Value Plastics
- Company type: Subsidiary
- Industry: Manufacturing
- Founded: 1968; 58 years ago
- Headquarters: Loveland, Colorado, United States
- Area served: Worldwide
- Products: Plastic tubing
- Parent: Nordson Corporation
- Website: www.valueplastics.com ^{[dead link]}

= Value Plastics =

American manufacturing company

Value Plastics was an American company that designed, manufactured, and globally distributed plastic tubing components used mainly in medical device, biotech, and industrial applications. Since 2011 it has operated as a division within Nordson Corporation.

== History ==
The company was started in 1968 in Fort Collins, Colorado and is headquartered in Loveland, Colorado. Their major product lines include Luer, quick connect, threaded, and tube-to-tube fittings, check valves, and bioprocess fittings.

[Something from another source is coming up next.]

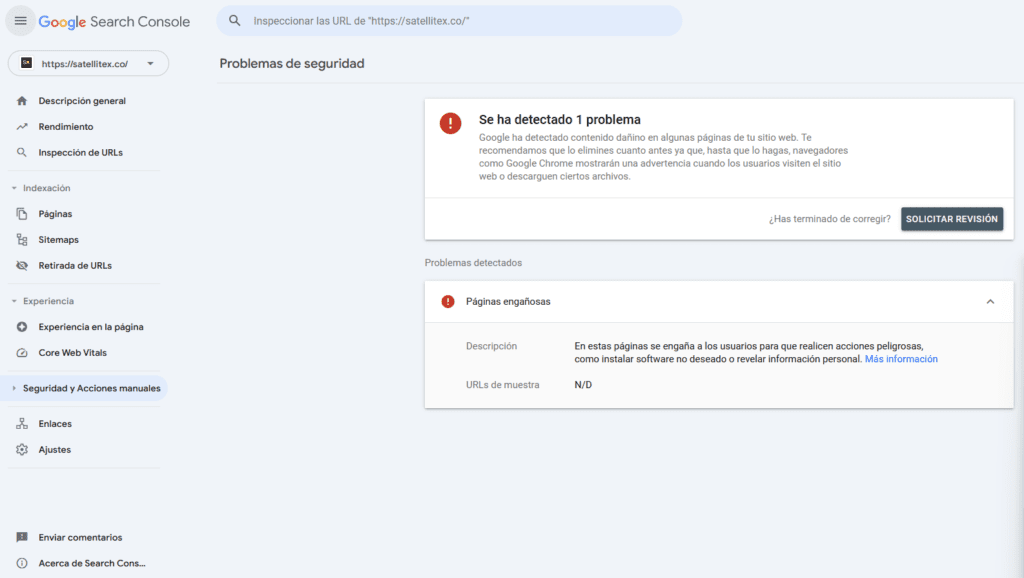Image resolution: width=1024 pixels, height=578 pixels.
Task: Collapse the Experiencia section
Action: (12, 300)
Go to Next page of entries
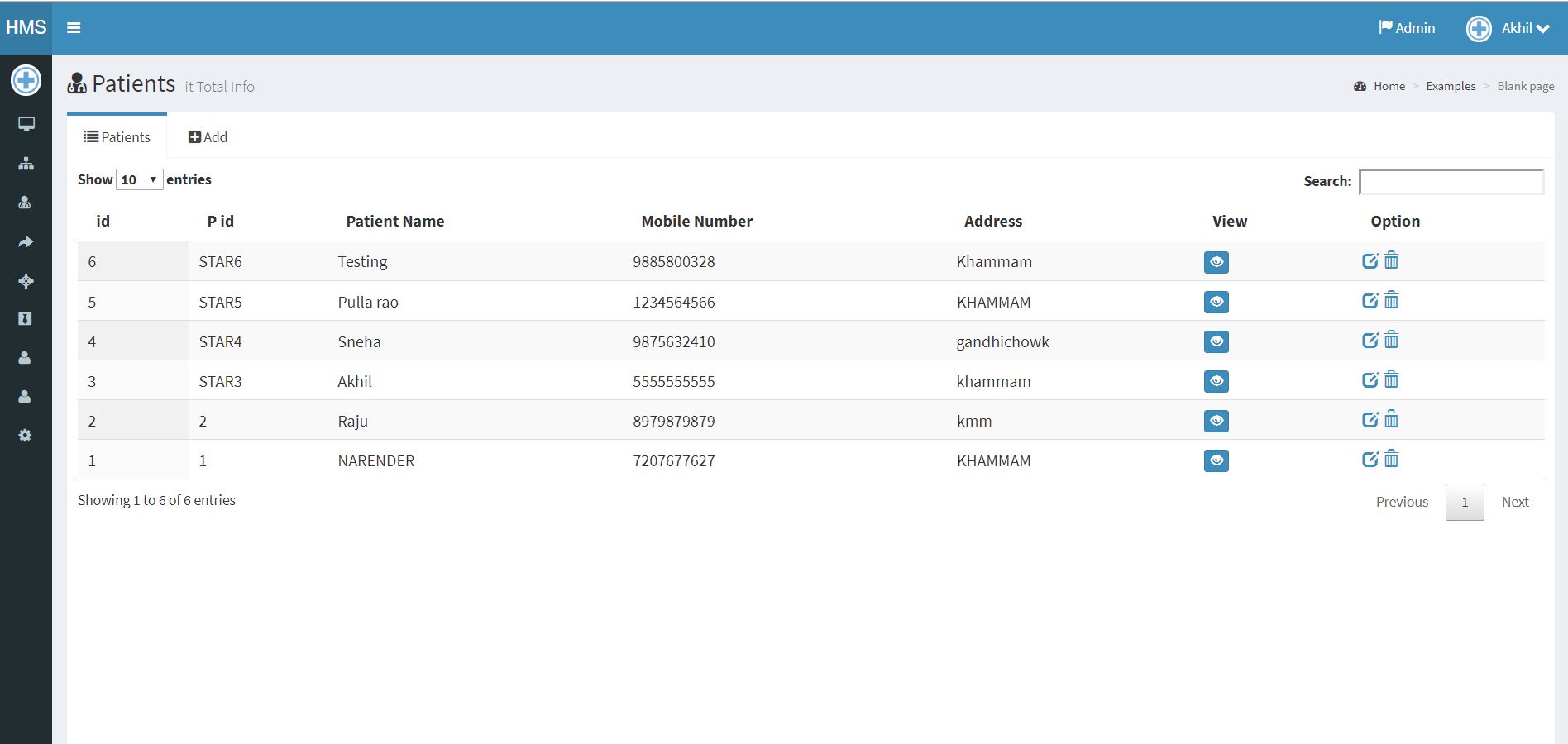Viewport: 1568px width, 744px height. tap(1514, 502)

In 2005, American Capital purchased controlling interest in the company, and in 2007, Value Plastics became an active participant on the ISO 80369 committee. Through an alliance of 26 suppliers, Value Plastics is also a founding member of the Bio-Process Systems Alliance (BPSA).

Value Plastics was acquired in September 2011 by Nordson Corporation of Westlake Ohio and is now a division within that company's Advanced Technology Systems operating segment.